Third, during normal gait, there is a continuous change in the convex/concave curve patterns seen in the thoracic and lumbar spine, changing in direction on right and left swing-through to weight-bearing back into swing-through phase of the cycle while the pelvis and thorax rotate in opposite directions in the transverse plane, balanced by contrary movement of the arms (Fig. 2.41).
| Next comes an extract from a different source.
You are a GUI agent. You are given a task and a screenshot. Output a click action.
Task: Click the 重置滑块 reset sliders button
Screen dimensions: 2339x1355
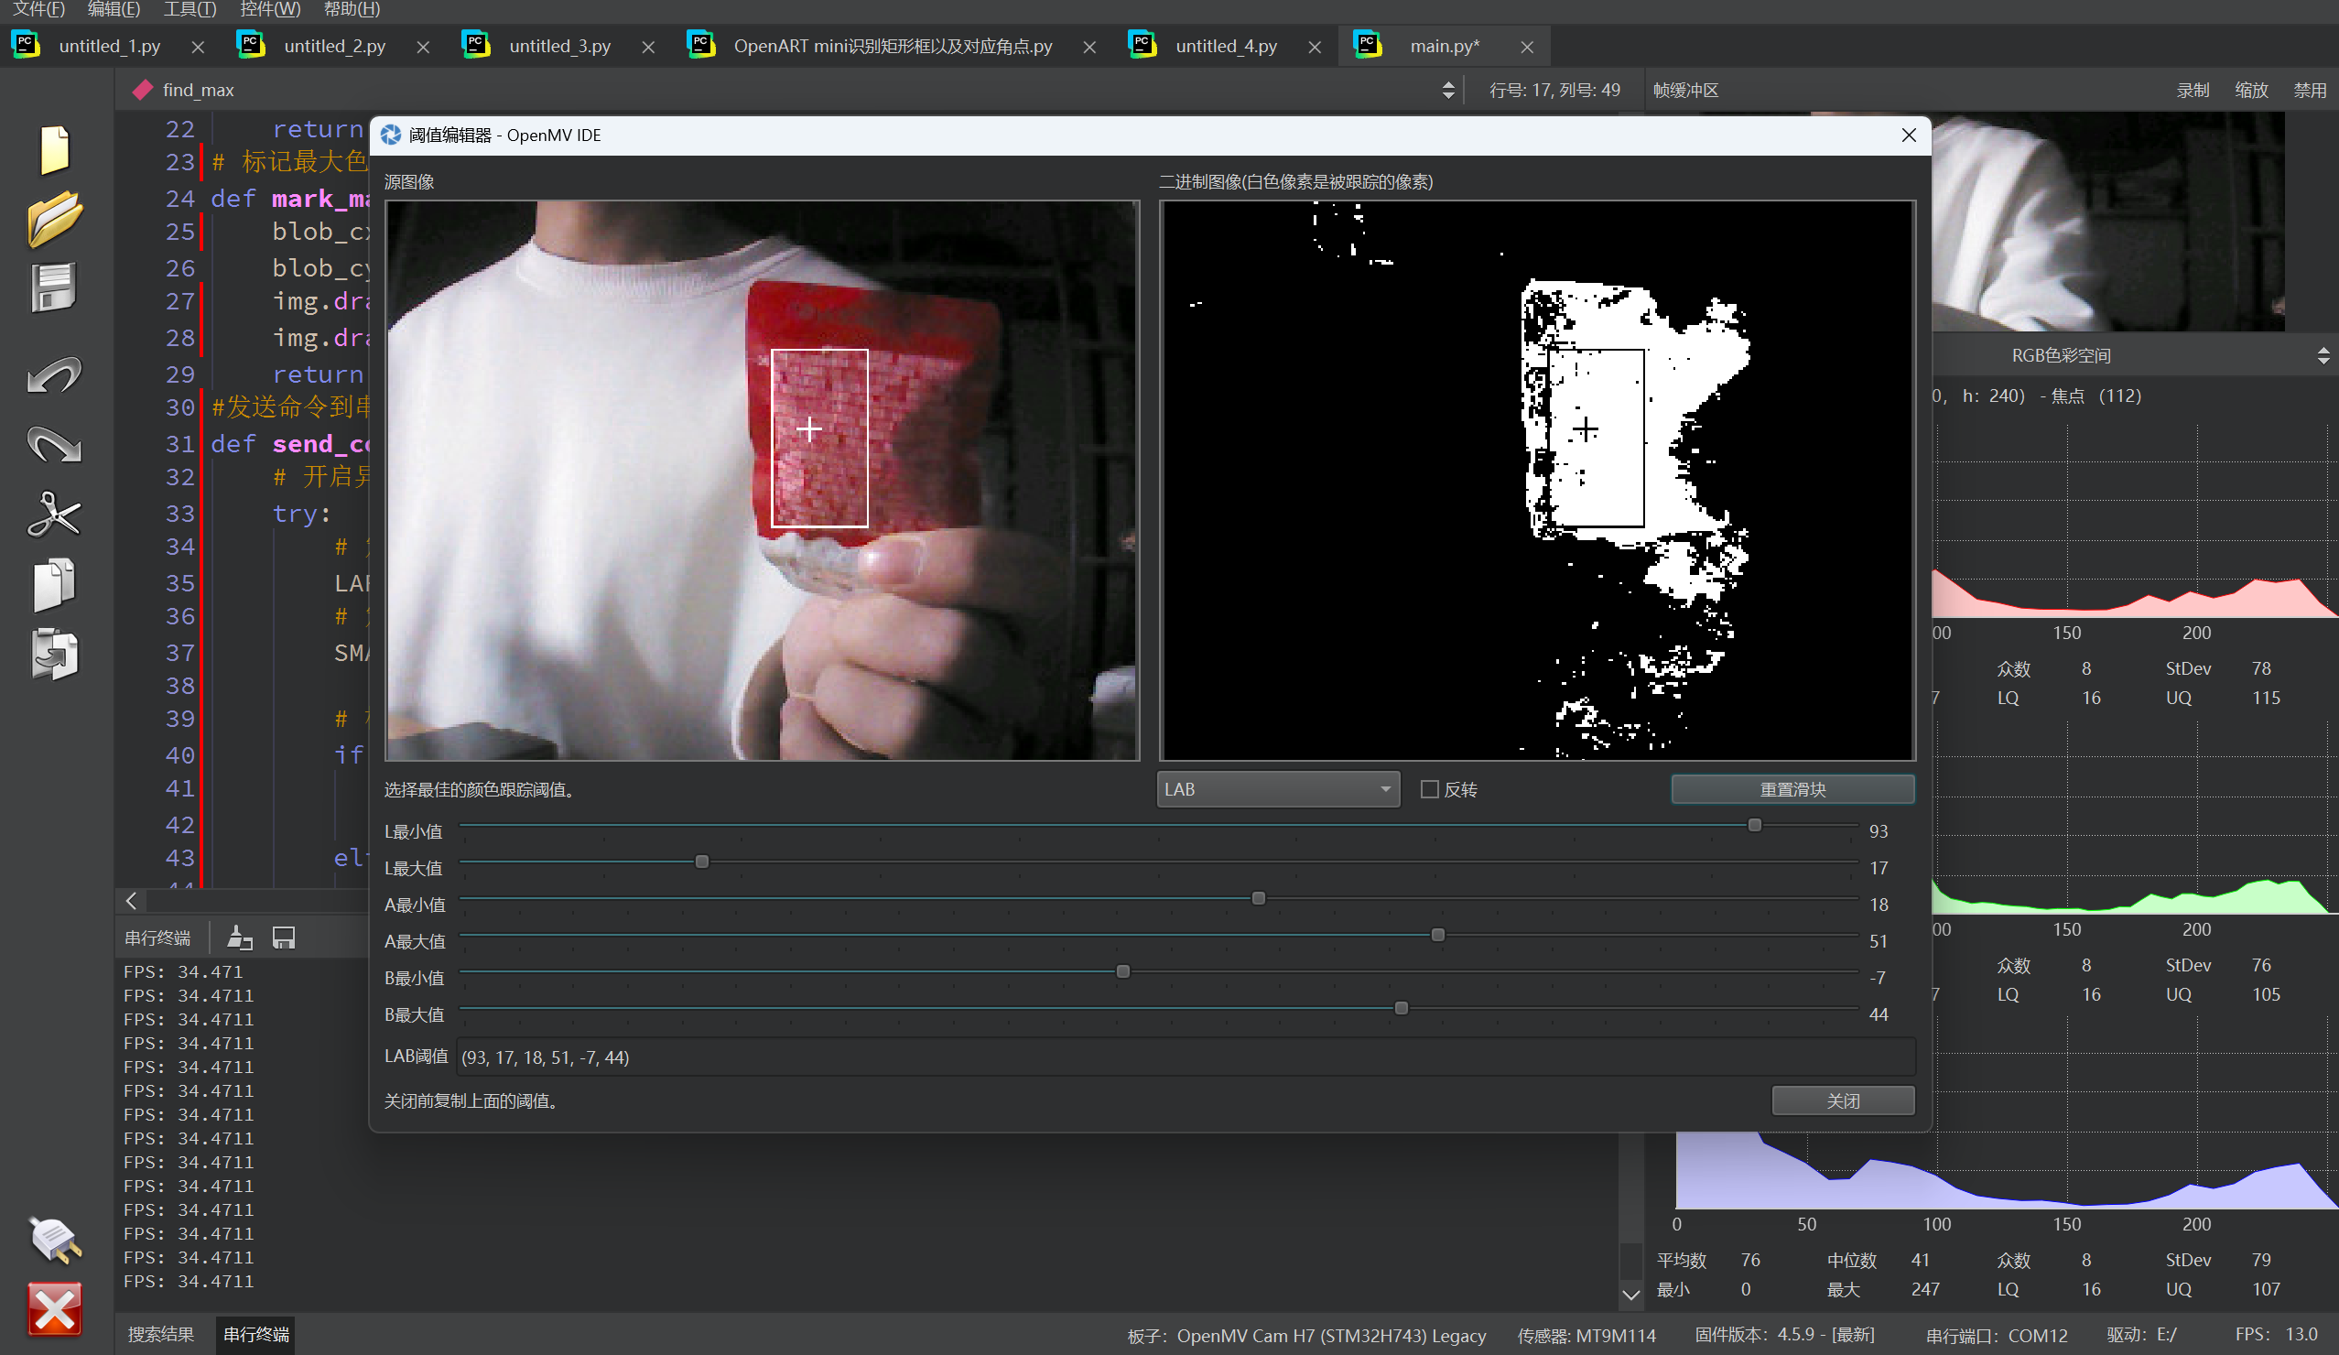pos(1791,790)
During normal gait, therefore, there is a matched rotation of the pelvis and spine which helps to balance body weight while the head remains centred throughout.
Effect of malalignment on the spine
1. The spine cannot accommodate without simultaneous rotation of the vertebrae in the thoracic and lumbar segments.
2. The curve formed in the thoracic segment is usually opposite in direction to that formed by the lumbar vertebrae, resulting in the typical double curve, or ‘scoliosis’ (Figs 3.7A, 3.8, 2.70, 2.90, 2.91, 2.95, 2.120C).
3. The lumbar and central thoracic vertebral bodies appear to rotate into the respective convexity of these curves (Fig. 3.6).
4. X-Rays will show this typical double, ‘scoliotic’ curve, with a reversal at the thoracolumbar junction (Figs 4.6, 4.31) and possibly also noticeable aggravation of any ‘intrinsic’ curves on comparison to X-rays taken when the person is in alignment.
There is, therefore, a further reversal in the curvature of the spine in order that the head will, hopefully, end up straight and in midline. This reversal usually occurs at the level of the cervicothoracic junction (Fig. 2.91A). It may, however, start as far down as T4 or T5, which accounts for a large number of those people with a very obvious curvature of the lower and mid-thoracic segment convex, for example, to the right yet with the shoulder and scapula dipped down on the right side instead of the left, as might be expected (Fig. 2.91B). Reversal occurring in the upper thoracic region creates another stress point and may account for reports of interscapular and upper back discomfort. Also, there is likely to be a constant increase in tension or outright contraction in muscles attempting to straighten the cervical spine and avoid any rotation of the head and neck.
The direction of the curves associated with ‘rotational malalignment’ (or an ‘upslip’) may differ depending on whether the person is examined standing, sitting or lying prone. The curves are probably best regarded as an adaptation of the spine to the interaction of several factors, including the direction of sacral torsion, the pelvic obliquity, the lateralization of ‘anterior’ and/or ‘posterior’ innominate rotation and SI joint ‘locking’, and the presence of any lengthening having occurred with prolonged stretching, or increased tension or actual contracture of soft tissue attaching to the pelvis, ribs and spine. More important than defining the direction of these curves is to determine if there are any factors that may have resulted in formation of the curves, including malalignment of the pelvis or rotation of individual vertebrae, that can be treated using manual therapy (see Ch. 7).
When one looks at the combination of pelvic obliquity and the pattern of the thoracic and lumbar curves, the pattern is least likely to change from standing to sitting to lying prone if the anterior innominate rotation and ‘locking’ are both on the right side (Fig. 3.8A). With the ‘left anterior and locked’ pattern, the obliquity will change from the right side usually being higher in standing and sitting, to the left being higher when lying prone; whereas the curves may remain the same or change on going from one position to another (Fig. 3.8B). When the ‘anterior’ rotation is on one side and the ‘locking’ on the other, the curves are likely to change on lying prone; whereas the pelvic obliquity may stay the same, but this is not predictable (Fig. 3.8C).